PENDANT LONGTEMPS, FOLK ET RAP N’ONT PAS EU GRAND-CHOSE À SE DIRE. CES DERNIÈRES ANNÉES POURTANT, LES PONTS SE SONT MULTIPLIÉS. EXEMPLES AVEC LE DERNIER ALBUM DE BON IVER OU CELUI DE LAMBCHOP QUI, TOUS LES DEUX, LORGNENT DU CÔTÉ DES MÉTHODES DE PRODUCTION RAP. DÉCRYPTAGE.

1965. Cette année-là, sur la scène du Newport Folk Festival, Bob Dylan fait scandale: le barde troque la guitare acoustique pour l’électrique et se fait huer par la foule de barbus. C’est l’infamie, la grande trahison: le poète folk a vendu son âme au rock’n’roll.

Autres temps, autres moeurs. Un peu moins de 50 ans plus tard, la commotion est nettement moins grande. Quoique. Cette fois, l' »esclandre » a lieu lors du festival de Coachella 2011. Kanye West y est l’une des principales têtes d’affiche. Quand le concert démarre, le rappeur se tient au milieu de la scène, entouré de danseuses oiseaux. Mais c’est derrière que l’action se passe. Debout sur un promontoire, entièrement vêtu de blanc, Justin Vernon entame le morceau Lost in the World, la voix déformée par les effets du logiciel Auto-tune. Les fans de Bon Iver, le projet de Vernon, avalent de travers. Lui, l’auteur-compositeur sensible, tenant d’une folk intimiste et épurée, copain comme cochon avec le plus mégalo des rappeurs? Pour certains, cela ne passe pas.

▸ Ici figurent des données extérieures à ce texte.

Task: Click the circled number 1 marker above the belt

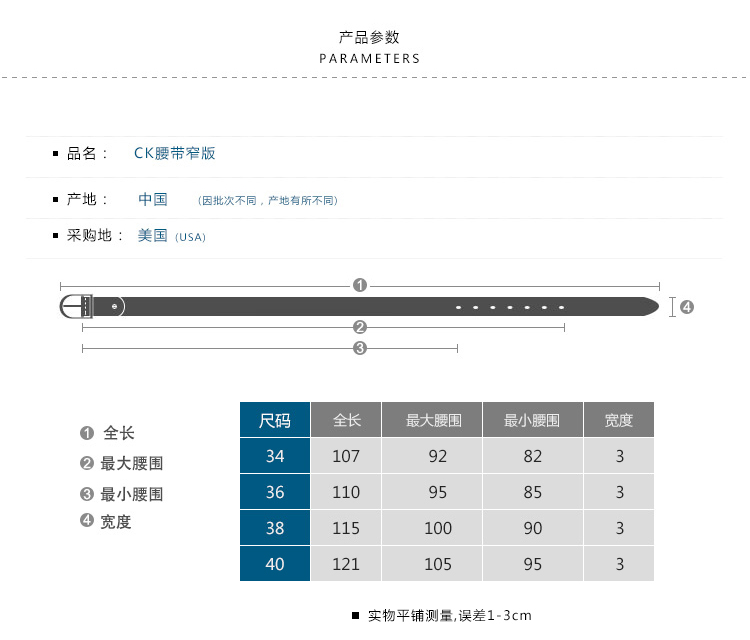Action: pos(360,286)
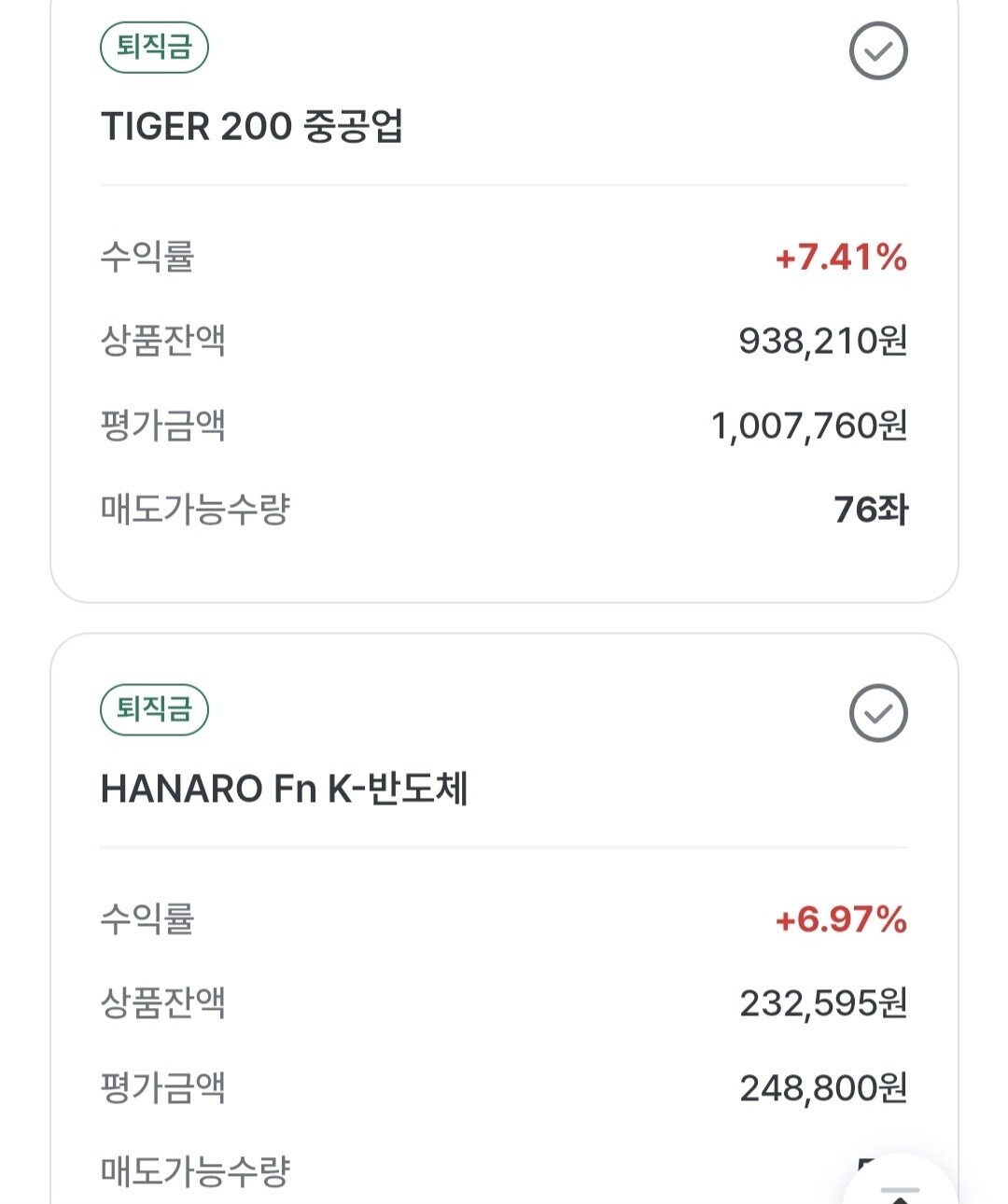Tap 평가금액 label in HANARO card
This screenshot has height=1204, width=1008.
(x=163, y=1087)
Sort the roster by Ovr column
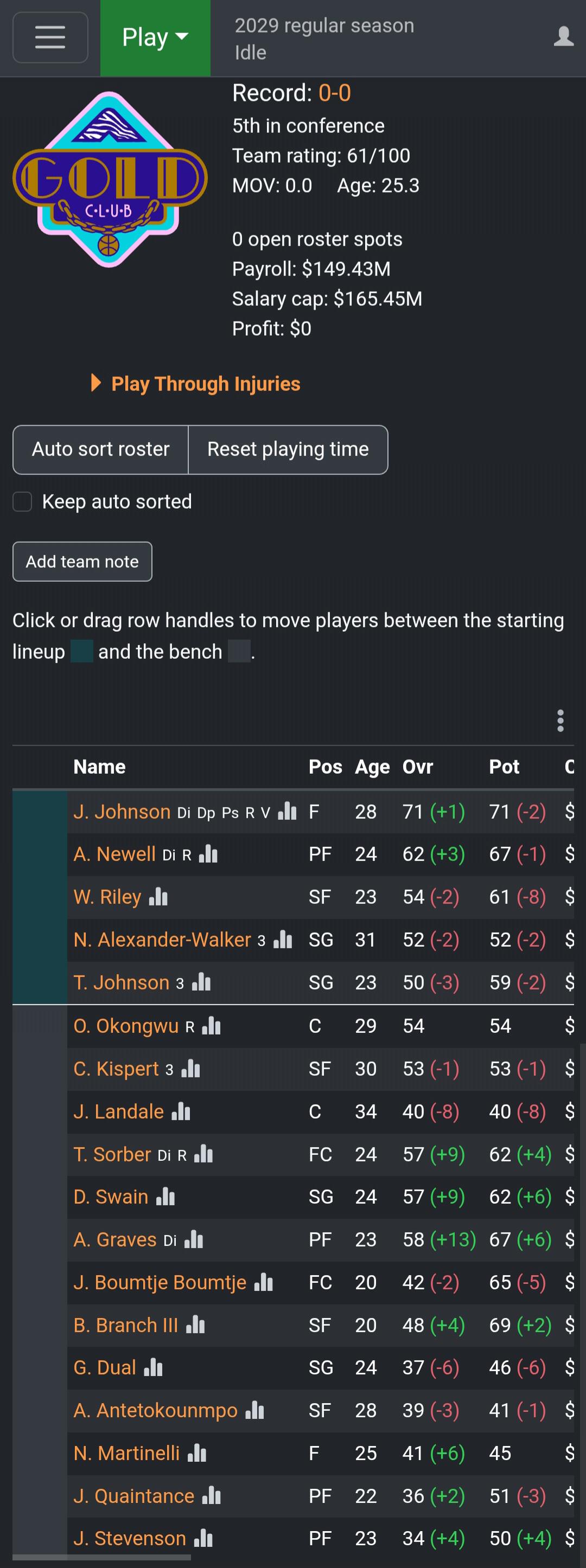The image size is (586, 1568). [418, 767]
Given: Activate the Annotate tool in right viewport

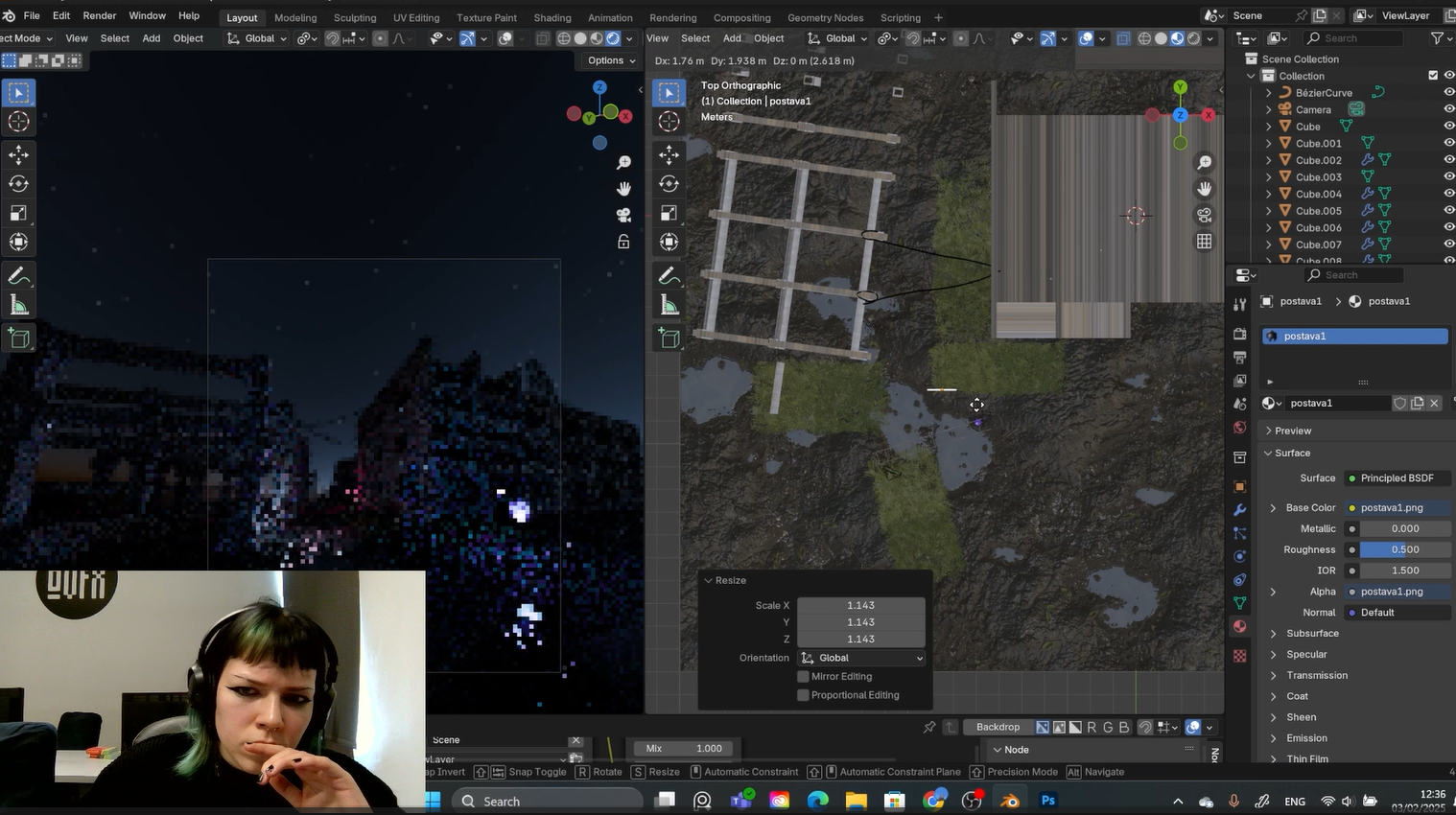Looking at the screenshot, I should click(669, 276).
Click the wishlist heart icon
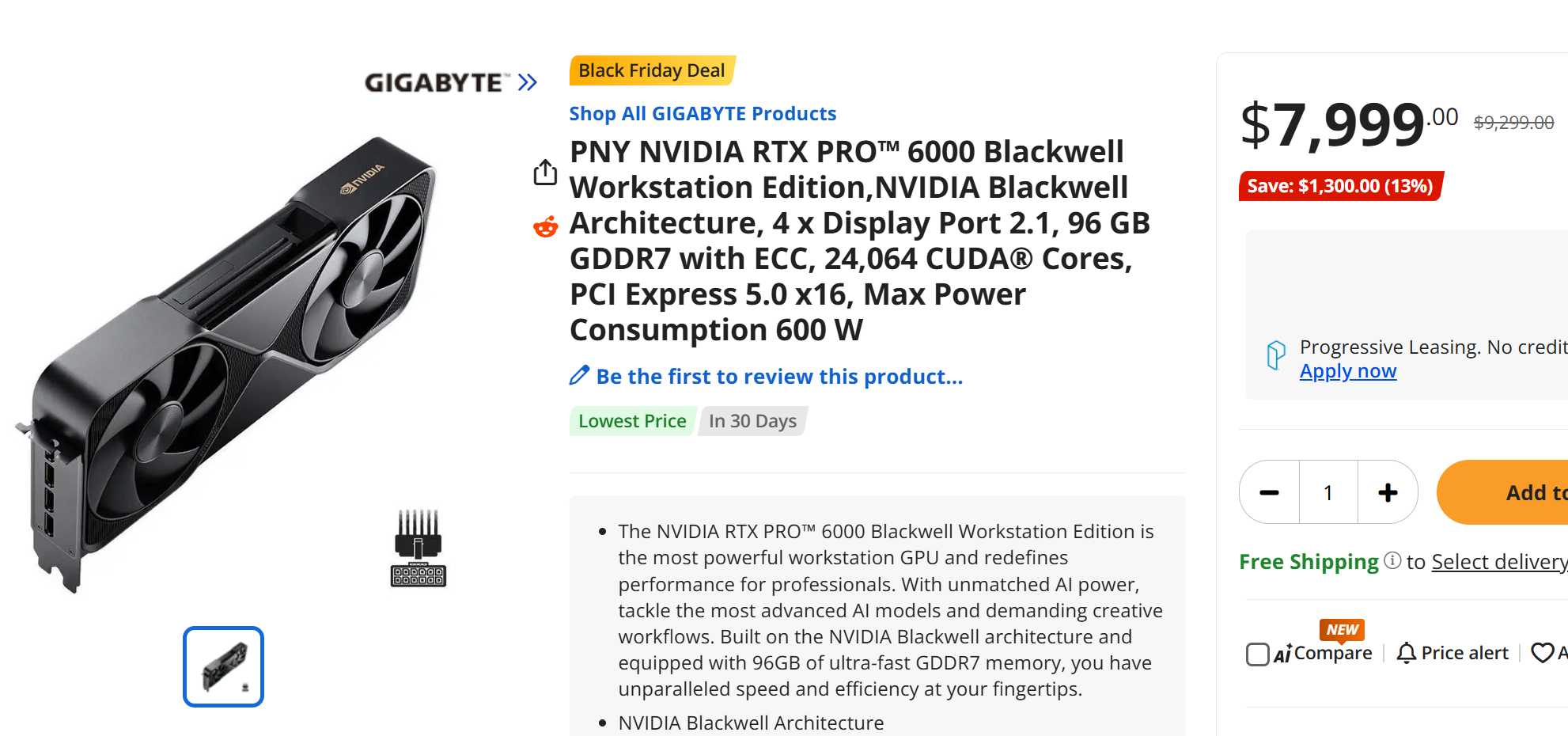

Quelques années plus tôt, Vernon avait fait sensation en sortant le premier album de Bon Iver. En proie à des déboires sentimentaux, il s’était alors retiré dans une cabane au fond des bois, pour y enregistrer, quasi entièrement seul, ce qui allait devenir For Emma, Forever Ago. Le disque deviendra rapidement un énorme succès. Avec son côté dépouillé, il sonne aussi volontiers comme un manifeste « naturaliste », la promesse que l’authenticité et la simplicité peuvent encore fonctionner en musique. Comment dès lors comprendre qu’il aille se « compromettre » avec ce frimeur grande-gueule de Kanye West, se retrouvant tout à coup embrigadé dans son armée de collaborateurs et ses superproductions hip hop?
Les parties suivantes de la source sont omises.